We returned to the Legionnaires, some of whom were busy shaving and washing themselves. (Before our nurses appeared on the scene the suggestion of shaving and washing had been dismissed en masse with a loud “What the hell for” or “We’ll do that in Hanoi.”
) In the camp, the demolition work was already under way; thuds, cracks, small explosions could be heard everywhere as Sergeant Krebitz and Gruppe Drei proceeded to destroy guerrilla equipment. The crates of medical supplies had been carefully opened. Zeisl removed what we needed; the rest of the drugs were then intermixed, the containers resealed, and left in place as though we had entirely overlooked the small underground depot. The Viet Minh was always hard up for drugs and in most instances our undoubtedly mean but deadly ruse would liquidate a large number of terrorists by “delayed action,” as Sergeant Krebitz put it. Malaria was always a problem for the Viet Minh and the terrorists readily consumed any drug bearing the label “quinine bisulphate.”
Entire Viet Minh battalions had been wiped out in this fashion. Sometimes, when we heard that a guerrilla detachment was hard up for food, we permitted a truckload of foodstuffs to fall into their hands. The enemy carried away everything, unaware that we had mixed rat poison, containing strychnine, into the flour and the sugar.
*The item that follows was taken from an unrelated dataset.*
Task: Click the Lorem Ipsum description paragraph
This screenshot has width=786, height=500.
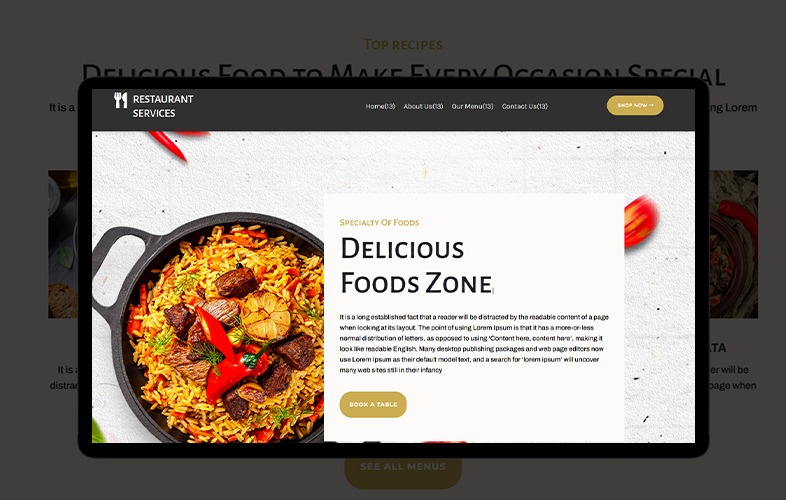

Should one call our ruse “chemical warfare”? After all, twenty-nine of my men had died of wounds caused by poisoned Viet Minh arrows, spears, and stakes.
Lieutenant Marceau indeed arranged a “dinner” for the captive Viet Minh. He forced them to swallow their leaflets and printed propaganda manuals, page by page. When one of them stopped chewing, Marceau poked the man with a bayonet and occasionally topped the meal with a spoonful of printing paint, commenting, “Have some pudding too.”